▶ [Passage to read]:
▶

A Few Thoughts on the Funding of Aging Research

Yesterday I stumbled onto a press release on the topic of funding from the Ellison Medical Foundation and the American Federation for Aging Research. I am very struck by the tone of the piece:

The Ellison Medical Foundation has awarded AFAR more than $2.8 million to support 45 postdoctoral fellows (both MDs and PhDs at any level of postdoctoral training) over the next three years in the fundamental mechanisms of aging. With this new commitment, the Ellison Medical Foundation/AFAR partnership has increased five-fold the number of researchers it will support.

...

There are so many promising scientists yet we are only able to fund eight percent of the applicants who seek grants. There's a potential to lose a tremendous brain trust of future leaders in aging research. The Ellison Medical Foundation has taken a lead role in helping the next generation of researchers establish careers and an aging society will benefit

...

In the face of this opportunity we currently see declining federal support for scientists. Those just beginning their careers are especially vulnerable as support dries up. Our hope is that this decline is temporary, yet even a temporary reduction in support for scientists just beginning their careers, or those deciding whether to stay in science or build a career elsewhere, could result in the loss of most of a whole generation of scientists.

...

"While AFAR-supported grant programs have traditionally focused on early-career scientists, it is also important to sustain that investment in our scientists at all stages of their careers," said Stephanie Lederman. This generous grant can make all the difference in allowing years of painstaking research to continue."

"Mid-career scientists, with newly acquired tenure, are at a unique career stage. Freed from worry about getting tenure and job stability, they have more intellectual freedom than they have ever had before. We hope to empower them to try riskier research with great potential pay-off, for themselves and for an aging society."

This might as well be language lifted from a mythical government release on the Full Employment Act for Gerontologists. It's all so grey and tired - rescue the scientists, pay the scientists, help the scientists. Note the utter absence of any sort of discussion of goals or results. What are these scientists actually doing? What is the value of it? Where are they going? When will they get there? What does it mean to me?

This sort of thing is exactly why there is little public support for or understanding of mainstream aging research. I've long said that basic research is no different from any other human endeavor. It isn't magic, immune to planning - you can set goals, plans and schedules. You can invest in research in exactly the same way as commercial companies invest in research day in and day out. Those who claim that you can't set goals, timelines, explain matters to the public, create excitement and make real fireworks fly in an area of fundamental research are generally much more interested in the steady flow of dollars or their own particular hobby than in actually getting something meaningful accomplished.

◀

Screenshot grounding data
▶

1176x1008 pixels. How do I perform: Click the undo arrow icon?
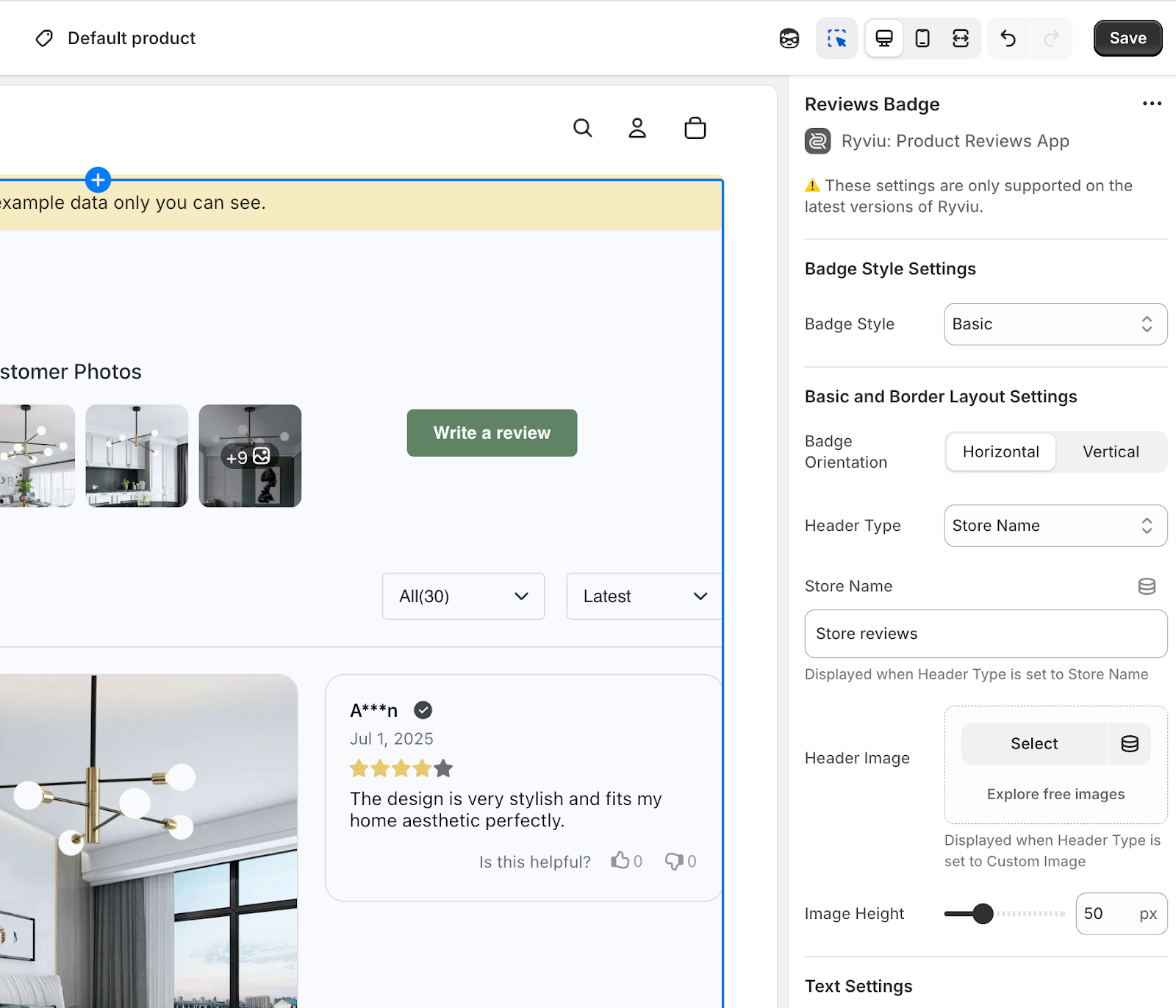pyautogui.click(x=1008, y=38)
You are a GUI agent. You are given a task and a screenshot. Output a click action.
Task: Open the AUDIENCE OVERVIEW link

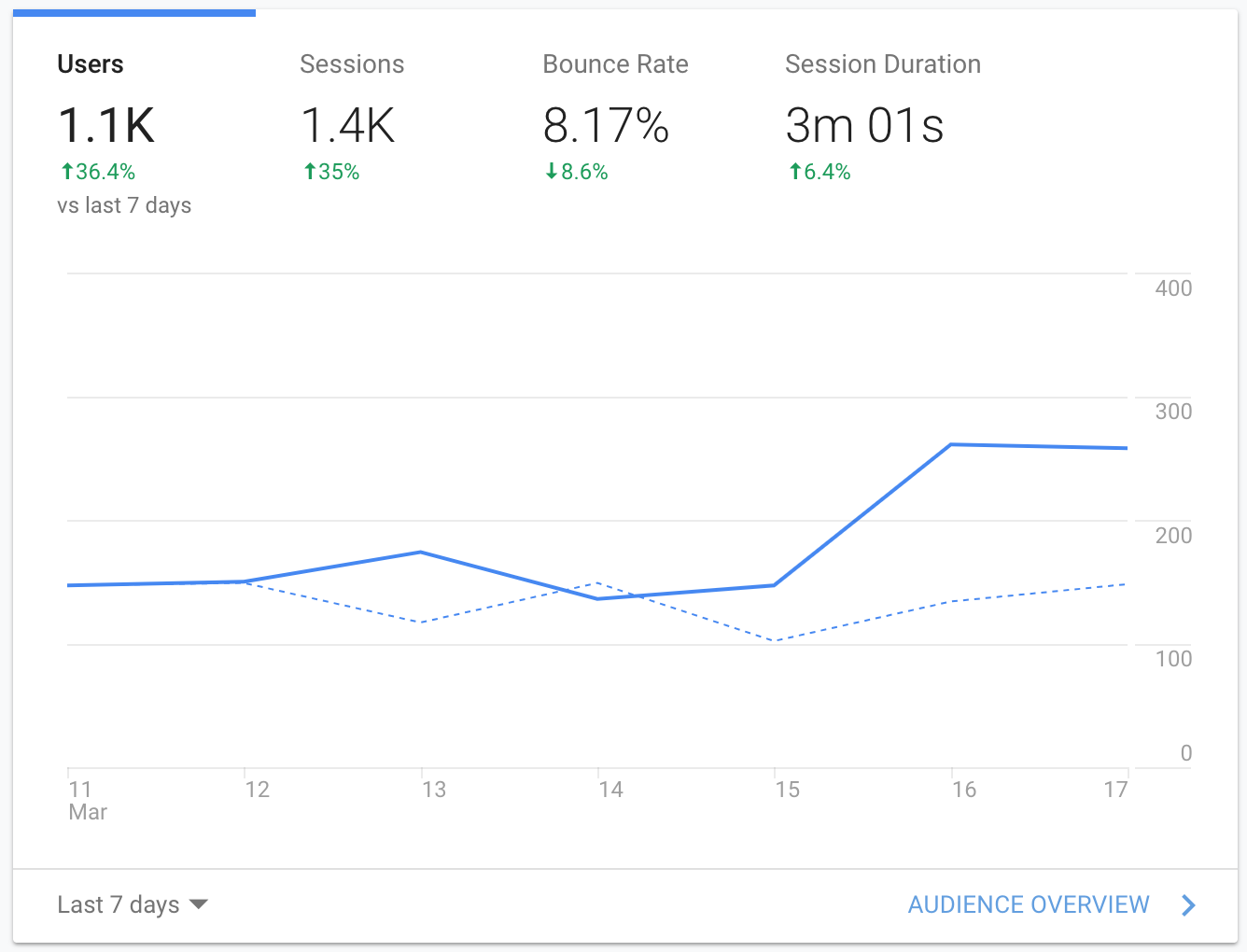point(1028,904)
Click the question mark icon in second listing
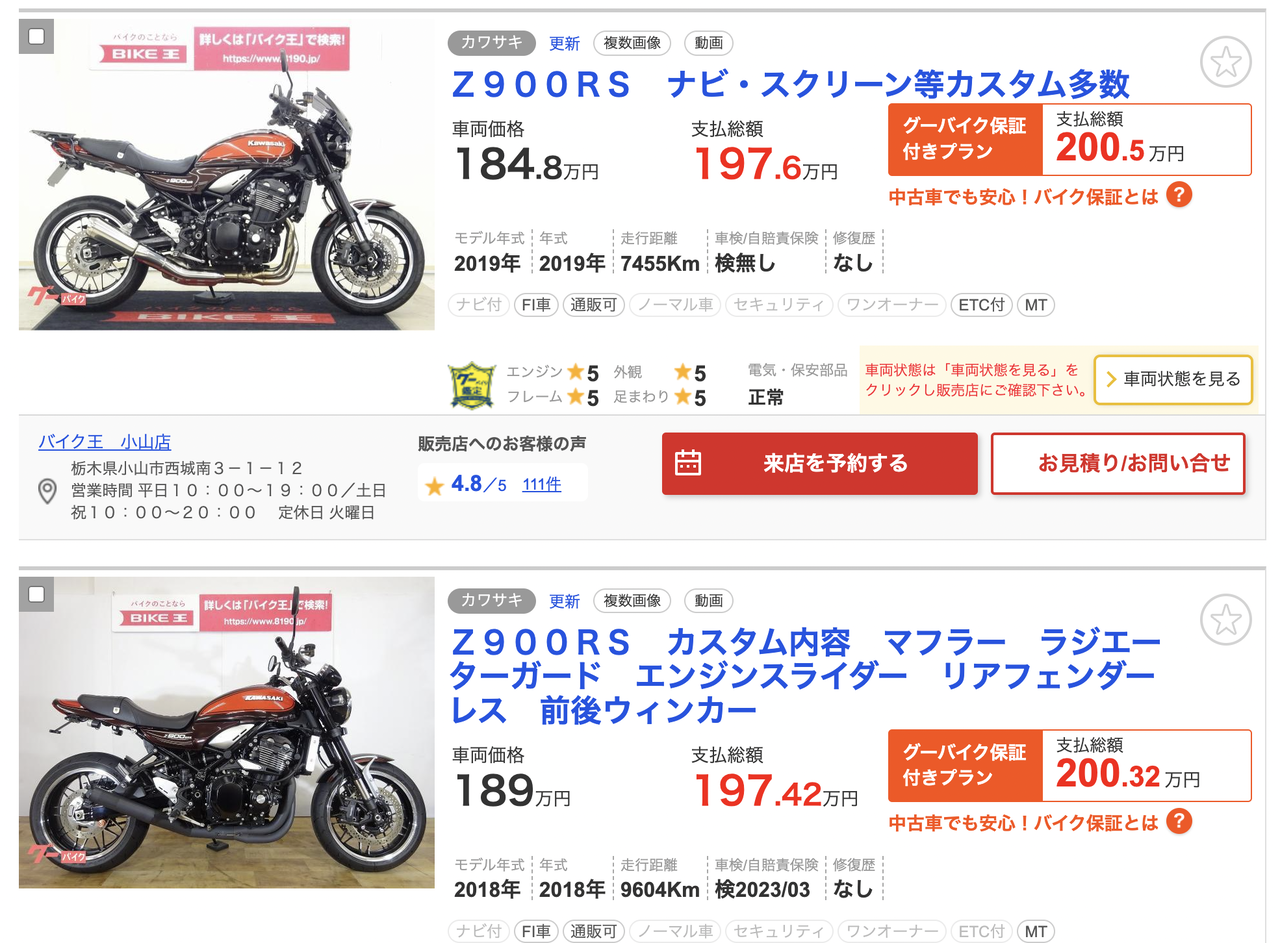Screen dimensions: 1280x943 point(1179,822)
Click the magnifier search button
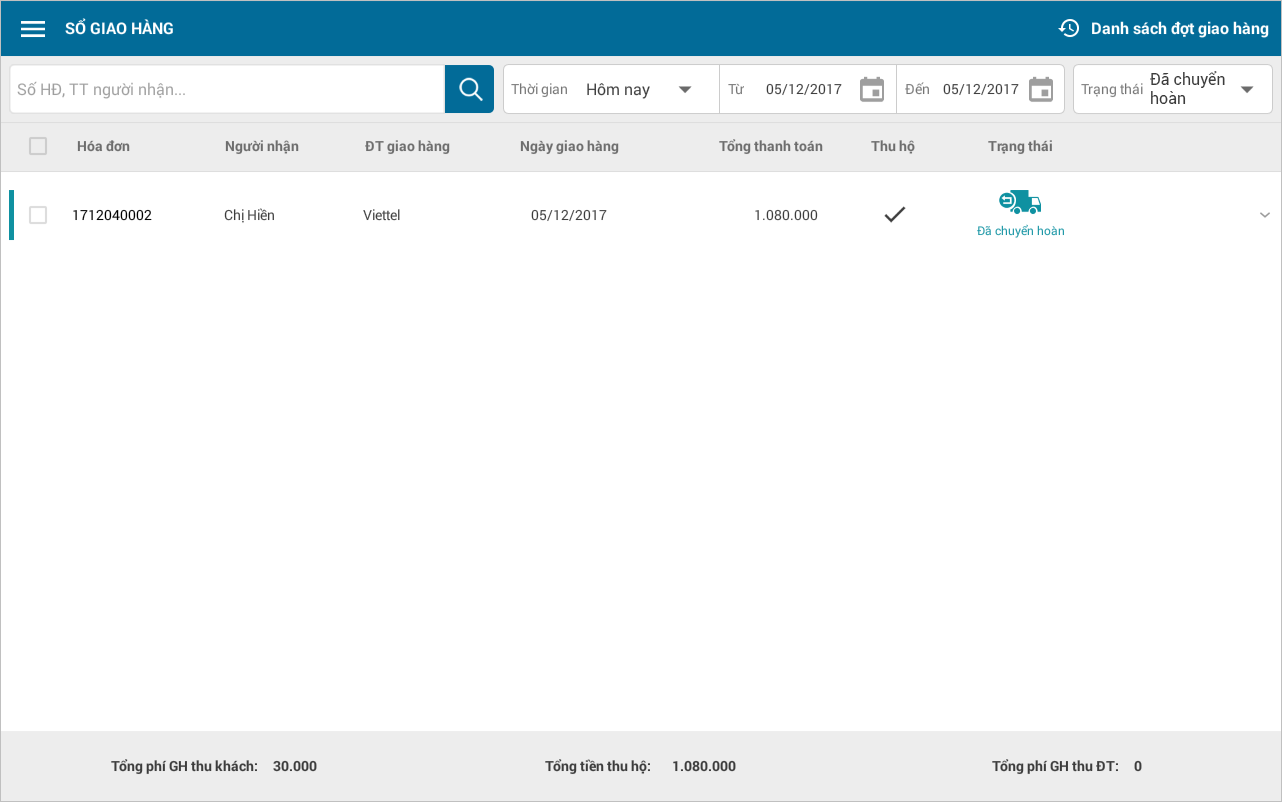The width and height of the screenshot is (1282, 802). click(x=470, y=89)
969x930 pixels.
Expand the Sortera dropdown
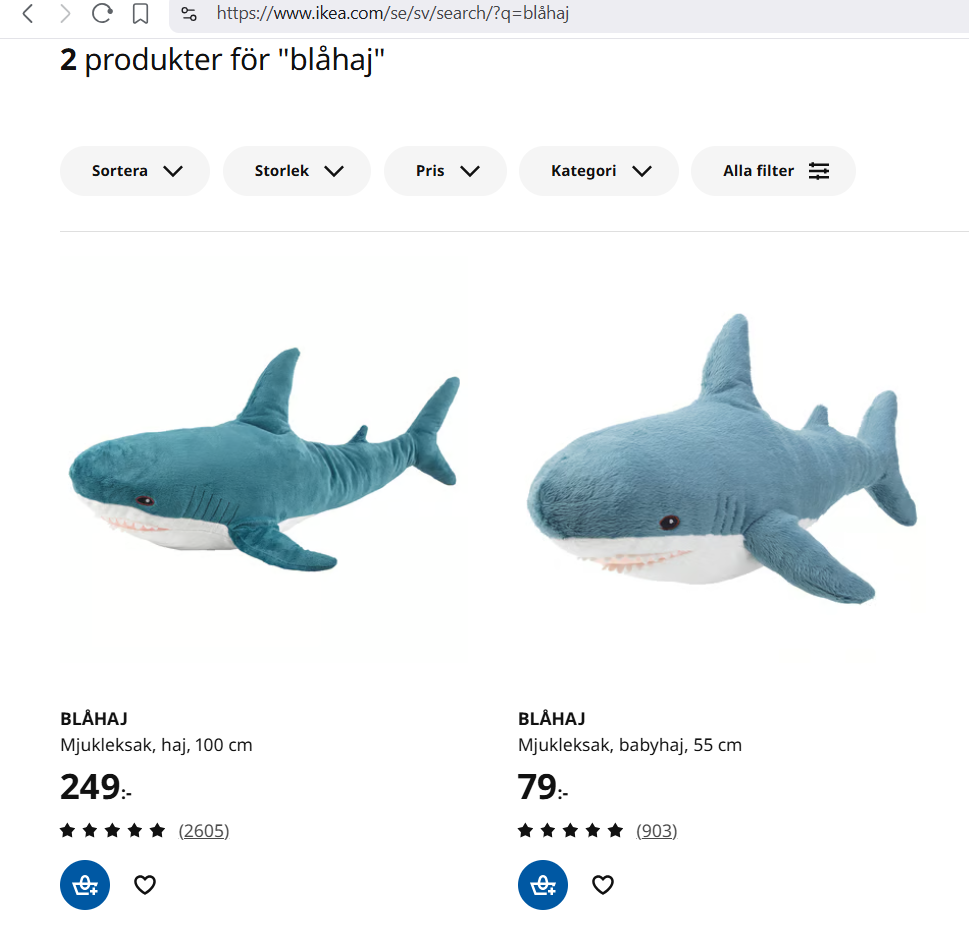click(135, 171)
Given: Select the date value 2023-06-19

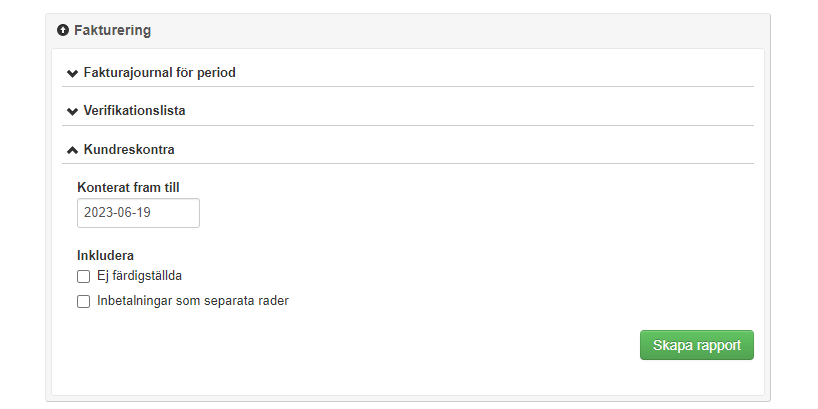Looking at the screenshot, I should click(x=117, y=213).
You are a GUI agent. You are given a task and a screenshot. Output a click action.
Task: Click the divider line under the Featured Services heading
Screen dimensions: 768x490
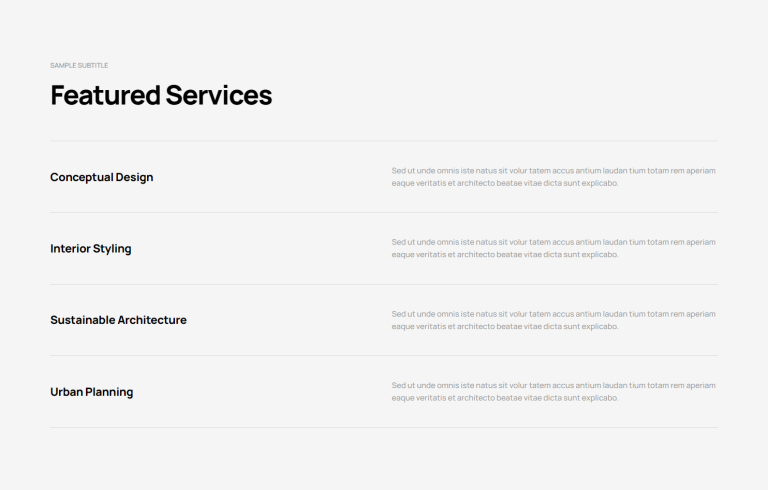point(384,141)
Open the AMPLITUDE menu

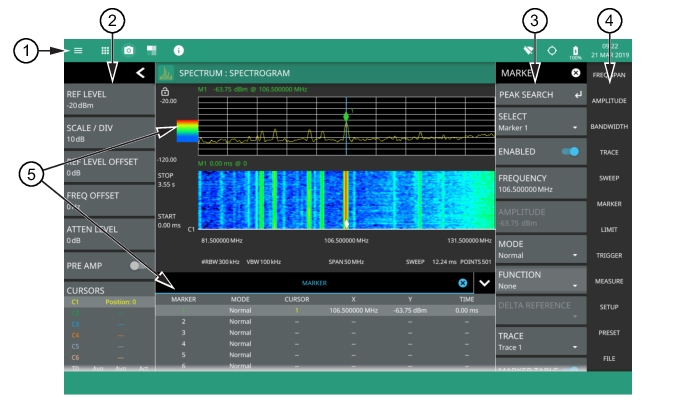click(609, 101)
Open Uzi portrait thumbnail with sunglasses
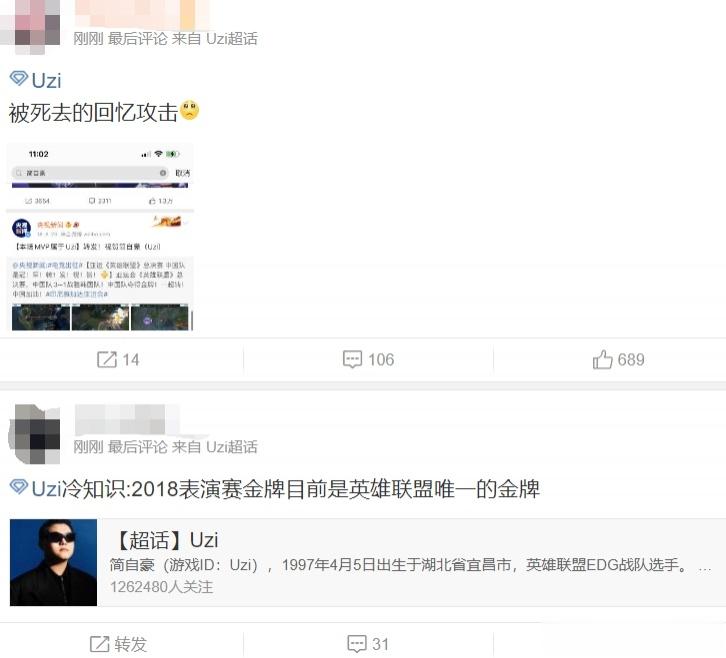726x658 pixels. pos(53,562)
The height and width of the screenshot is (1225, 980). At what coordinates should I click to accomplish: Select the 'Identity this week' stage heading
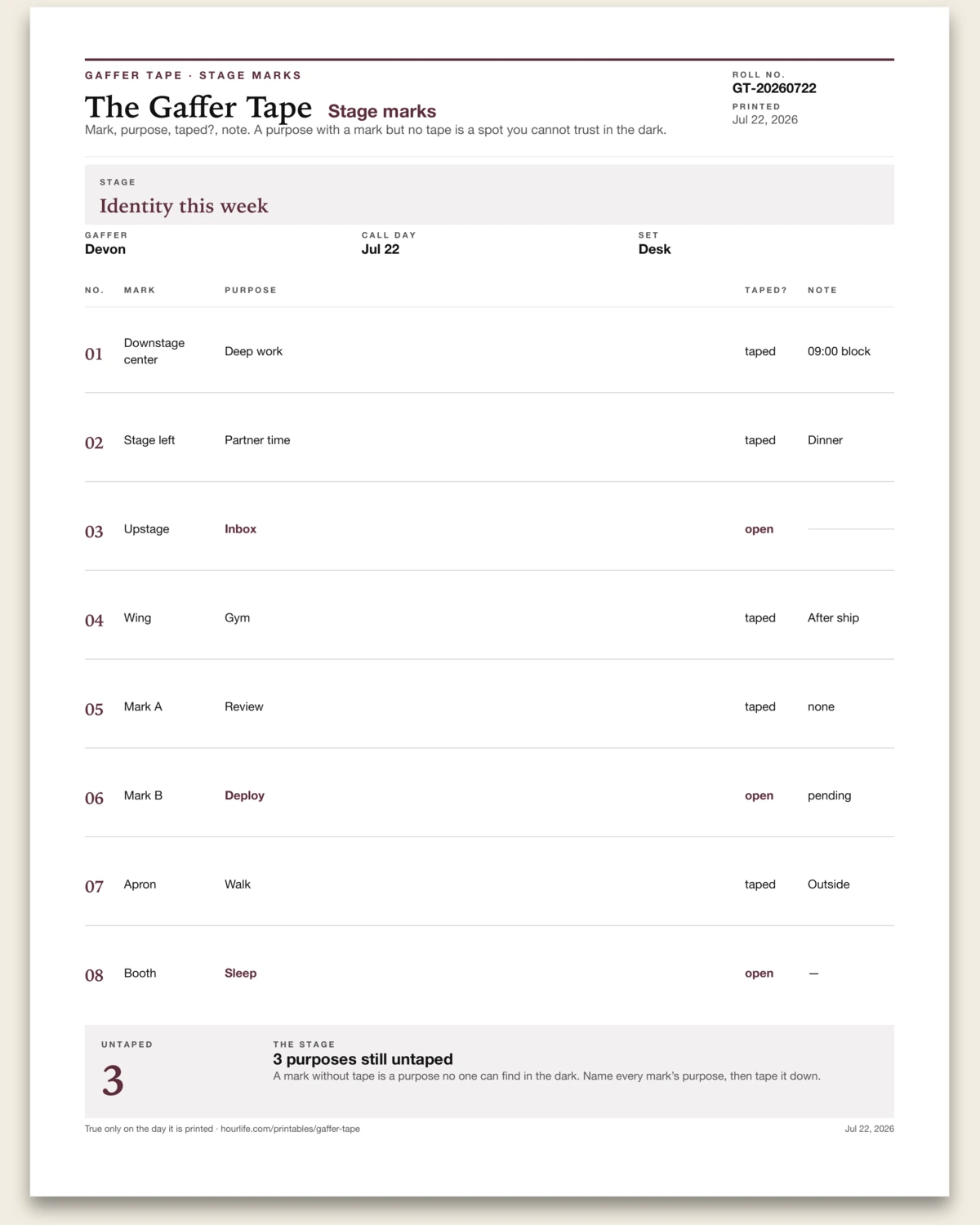click(x=184, y=206)
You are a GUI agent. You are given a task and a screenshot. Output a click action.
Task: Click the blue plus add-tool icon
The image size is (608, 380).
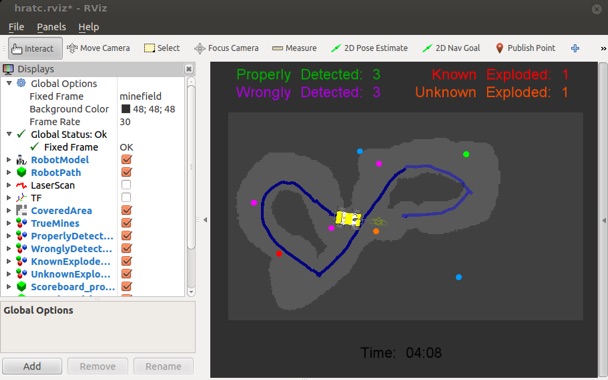[x=575, y=48]
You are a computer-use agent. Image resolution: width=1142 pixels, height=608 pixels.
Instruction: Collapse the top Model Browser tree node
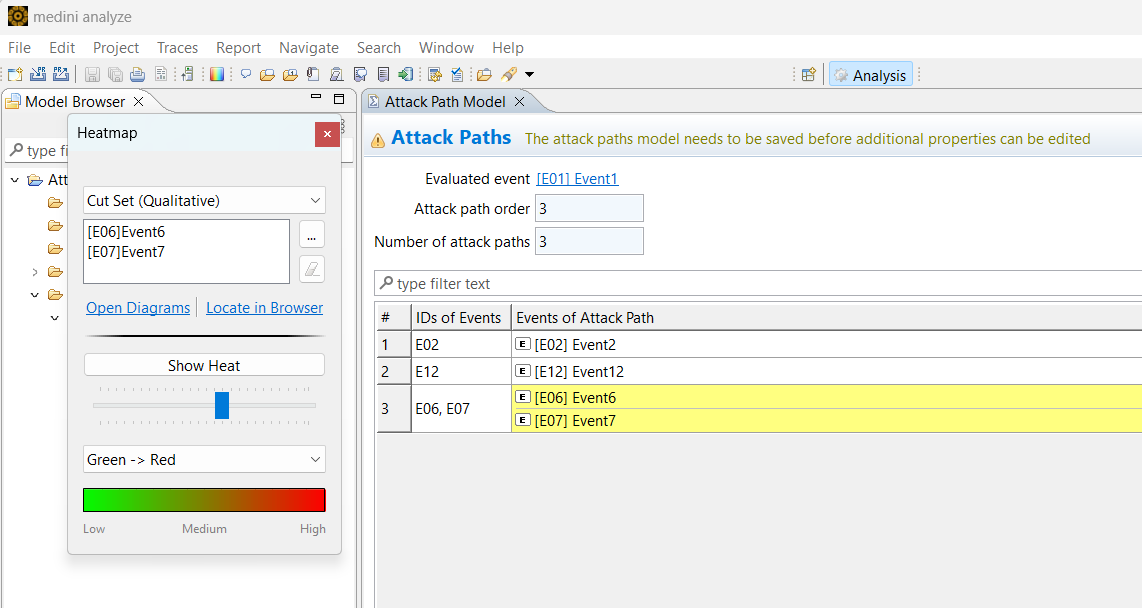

◀

▶ [Tasks to perform]:
1) Answer these questions about the post on funding for aging research:
(a) How many postdoctoral fellows will the Ellison Medical Foundation's award to AFAR support?
(b) What share of grant applicants does the press release say can be funded?
(c) In the author's view, basic research can be invested in the same way as which organizations invest in research?
2) Resume the post on funding for aging research, picking up after its final sentence.

▶ [Response list]:
1)
(a) 45 postdoctoral fellows.
(b) Eight percent.
(c) Commercial companies.

2)
The drift of mainstream American science into government dependency has drained it of vigor and accountability to produce real progress. There's a reason why most of the interesting, productive scientists largely work outside that system, in the market or philanthropic ventures.

Another thought: the languishing of aging science - in comparison to, say, regenerative medicine, tissue engineering or cancer research - makes $2.8 million a big deal. $10 million from the Glenn Foundation to establish the Paul F. Glenn Laboratories for the Biological Mechanisms of Aging was a big splash in the pond.

With those numbers for comparison, note that the Methuselah Foundation has $4.8 million pledged to Strategies for Engineered Negligible Senescence (SENS) research. I will venture to say that the Foundation has succeeded in building up to that level of funding by being everything that the Full Employment Act for Gerontologists is not. There is a plan, there are goals, there are timelines, there is accountability for failing to deliver - and a real effort to explain what all this work and funding really means to folk like you and I.

Comments

Good post. I think you are spot on.

If you don't inspire people and don't even try to explain why what you are working on is important an exciting, you can't expect people to support you.

Posted by: Michael G.R. at October 21st, 2007 1:53 PM

It does need to be jazzed up, but at the same time, basic statements like this are useful for people who do realize the implications, as I'm sure Reason does know. But yes, for public consumption, it needs fleshing out. Still, one doubts the common public reads such things, so complaints should be more focused on things more widespread.